The Evster: Britt crying bloody murder. I know that’s not right. I know it’s legitimately #rude to laugh at a grown woman crying on a curb, but I loved every single second of it. I’ve loathed Britt from the start. Her 47-minute-hug during week one remains the weirdest thing I’ve ever seen on this show and her smoky eye keeps getting more and more out of control every week. I’m fully convinced that if she stuck around for another ep she'd be lookin’ like John Randle. This is the easiest babysitting assignment of my life. Possibly the first, too. These children are angels. Dead, roasted, perfectly silent little angels.

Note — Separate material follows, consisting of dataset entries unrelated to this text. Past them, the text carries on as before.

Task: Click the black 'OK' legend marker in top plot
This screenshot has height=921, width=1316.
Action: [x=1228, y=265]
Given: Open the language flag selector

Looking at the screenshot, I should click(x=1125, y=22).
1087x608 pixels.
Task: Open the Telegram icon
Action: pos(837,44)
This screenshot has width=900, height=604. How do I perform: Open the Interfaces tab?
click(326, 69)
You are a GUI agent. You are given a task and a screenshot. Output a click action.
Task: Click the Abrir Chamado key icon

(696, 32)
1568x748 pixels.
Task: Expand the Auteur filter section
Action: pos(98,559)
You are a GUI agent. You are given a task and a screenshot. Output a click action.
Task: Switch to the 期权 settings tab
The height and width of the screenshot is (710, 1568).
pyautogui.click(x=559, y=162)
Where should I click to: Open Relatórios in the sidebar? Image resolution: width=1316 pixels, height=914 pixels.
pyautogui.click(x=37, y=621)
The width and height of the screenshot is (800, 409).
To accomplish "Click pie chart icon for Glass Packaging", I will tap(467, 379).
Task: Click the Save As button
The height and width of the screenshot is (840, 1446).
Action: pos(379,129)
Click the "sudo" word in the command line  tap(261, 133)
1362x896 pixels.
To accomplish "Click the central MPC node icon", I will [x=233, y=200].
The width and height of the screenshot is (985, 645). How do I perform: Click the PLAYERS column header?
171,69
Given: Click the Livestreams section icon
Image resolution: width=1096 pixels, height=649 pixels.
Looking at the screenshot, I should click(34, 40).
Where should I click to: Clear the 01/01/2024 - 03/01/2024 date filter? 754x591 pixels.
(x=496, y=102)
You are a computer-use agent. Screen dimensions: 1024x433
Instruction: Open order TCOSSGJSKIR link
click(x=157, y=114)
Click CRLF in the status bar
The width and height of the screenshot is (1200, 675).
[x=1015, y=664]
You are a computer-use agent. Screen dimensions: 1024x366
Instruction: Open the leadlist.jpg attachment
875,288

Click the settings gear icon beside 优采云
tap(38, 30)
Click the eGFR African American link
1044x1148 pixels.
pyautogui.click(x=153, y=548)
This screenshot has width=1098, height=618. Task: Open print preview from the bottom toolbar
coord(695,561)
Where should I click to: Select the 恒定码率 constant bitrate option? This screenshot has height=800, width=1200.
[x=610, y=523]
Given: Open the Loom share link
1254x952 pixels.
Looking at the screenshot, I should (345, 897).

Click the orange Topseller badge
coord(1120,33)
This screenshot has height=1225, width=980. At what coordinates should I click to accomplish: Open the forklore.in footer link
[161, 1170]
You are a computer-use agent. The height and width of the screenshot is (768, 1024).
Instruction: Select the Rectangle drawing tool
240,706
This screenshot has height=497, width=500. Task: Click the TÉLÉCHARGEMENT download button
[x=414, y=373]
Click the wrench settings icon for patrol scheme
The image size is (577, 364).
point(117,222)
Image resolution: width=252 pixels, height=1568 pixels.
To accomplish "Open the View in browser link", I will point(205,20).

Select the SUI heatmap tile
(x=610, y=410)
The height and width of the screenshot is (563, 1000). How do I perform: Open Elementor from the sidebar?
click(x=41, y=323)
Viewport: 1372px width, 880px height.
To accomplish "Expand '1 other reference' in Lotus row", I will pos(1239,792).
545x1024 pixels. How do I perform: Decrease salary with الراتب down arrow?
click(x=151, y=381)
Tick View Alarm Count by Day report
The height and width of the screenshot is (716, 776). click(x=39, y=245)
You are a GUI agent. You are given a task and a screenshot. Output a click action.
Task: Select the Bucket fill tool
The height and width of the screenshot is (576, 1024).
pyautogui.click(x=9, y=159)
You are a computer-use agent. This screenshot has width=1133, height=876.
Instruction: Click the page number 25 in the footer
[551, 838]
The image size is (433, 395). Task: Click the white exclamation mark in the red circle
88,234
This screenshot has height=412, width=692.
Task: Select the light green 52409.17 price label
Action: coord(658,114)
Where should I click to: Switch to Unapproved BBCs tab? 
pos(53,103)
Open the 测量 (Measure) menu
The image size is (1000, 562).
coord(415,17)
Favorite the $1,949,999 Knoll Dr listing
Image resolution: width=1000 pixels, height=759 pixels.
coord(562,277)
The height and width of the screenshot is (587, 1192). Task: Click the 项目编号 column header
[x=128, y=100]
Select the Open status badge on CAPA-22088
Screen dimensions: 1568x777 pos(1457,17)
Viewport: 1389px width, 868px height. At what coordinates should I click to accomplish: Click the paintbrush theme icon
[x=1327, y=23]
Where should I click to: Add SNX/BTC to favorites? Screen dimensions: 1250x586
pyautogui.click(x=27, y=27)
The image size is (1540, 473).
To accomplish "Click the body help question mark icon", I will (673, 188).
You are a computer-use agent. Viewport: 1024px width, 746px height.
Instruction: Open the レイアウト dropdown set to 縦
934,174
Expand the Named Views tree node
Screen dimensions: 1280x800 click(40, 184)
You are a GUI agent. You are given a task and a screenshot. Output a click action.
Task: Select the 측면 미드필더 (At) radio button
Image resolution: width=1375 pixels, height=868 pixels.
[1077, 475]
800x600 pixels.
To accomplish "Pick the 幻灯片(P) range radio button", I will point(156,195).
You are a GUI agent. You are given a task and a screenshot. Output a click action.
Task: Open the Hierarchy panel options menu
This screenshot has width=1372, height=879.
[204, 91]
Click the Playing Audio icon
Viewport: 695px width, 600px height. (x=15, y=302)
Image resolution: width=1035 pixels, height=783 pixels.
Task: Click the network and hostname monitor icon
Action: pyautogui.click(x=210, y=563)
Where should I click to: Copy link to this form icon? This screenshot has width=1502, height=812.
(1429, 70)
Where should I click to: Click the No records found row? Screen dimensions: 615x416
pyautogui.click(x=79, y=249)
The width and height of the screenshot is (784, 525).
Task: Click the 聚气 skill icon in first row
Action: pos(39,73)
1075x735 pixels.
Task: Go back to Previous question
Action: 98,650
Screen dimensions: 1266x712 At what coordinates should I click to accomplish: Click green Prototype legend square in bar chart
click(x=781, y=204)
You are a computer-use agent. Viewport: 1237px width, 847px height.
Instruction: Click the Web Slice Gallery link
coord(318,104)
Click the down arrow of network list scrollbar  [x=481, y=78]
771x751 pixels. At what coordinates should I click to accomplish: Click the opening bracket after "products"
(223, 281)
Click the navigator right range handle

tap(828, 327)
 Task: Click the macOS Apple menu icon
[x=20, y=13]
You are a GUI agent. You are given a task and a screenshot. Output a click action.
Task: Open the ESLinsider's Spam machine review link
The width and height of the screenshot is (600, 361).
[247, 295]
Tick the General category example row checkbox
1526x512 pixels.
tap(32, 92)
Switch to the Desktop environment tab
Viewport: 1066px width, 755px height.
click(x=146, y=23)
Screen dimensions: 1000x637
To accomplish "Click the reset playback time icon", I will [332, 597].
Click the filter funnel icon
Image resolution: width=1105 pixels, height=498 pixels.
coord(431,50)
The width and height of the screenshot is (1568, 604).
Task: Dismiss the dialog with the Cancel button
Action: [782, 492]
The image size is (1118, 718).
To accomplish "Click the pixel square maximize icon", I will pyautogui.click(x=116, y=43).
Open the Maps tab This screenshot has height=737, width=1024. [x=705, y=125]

Sara Circs: Whitney taking Chris to the masturbatorium. But only because as the camera panned across the room, we heard Chris’s voice-over describe it by saying, "Playboys everywhere," and we can see that there is literally one modest stack of magazines on the table and that's it. I dunno. I found that comical, like Chris is basically normal and boring except he’s wildly sensitive to adult materials and can’t help but blow them out of proportion. Was proud of him for making the “bust my balls” joke, though. I’m sorry everything I talk about is sex-related. I think I need attention and would love to get a DM from somebody today.
Good job Harrison
ZWR: Is he a Disney nephew or something?
The Evster: Have you ever?
Sara Circs: Never! Chris did a good job of telling the girls there wasn’t going to be a cocktail party and then getting paid half a million dollars.
"OOOOOH UH-UH GIRL NO YOU DIDN'T" moment of ep
ZWR: That time Jade’s brother woke up the morning he knew ABC was filming an episode of a prime time mega-hit show IN HIS LIVING ROOM and decided to groom that goatee. Wowzers.
The Evster: I thought it was super erotic when Jade showed Whathisface her naked pics and he is such a prude and totally deserves a virgj. Speaking of virgins, I think I’m done babysitting these little virgins. Bye bye, virgins. Bye bye bye.
Sara Circs: Dr. Spock says it’s perfectly normal for young children to be virgins until well into their 15th year. (I’m sorry I need so much attention.)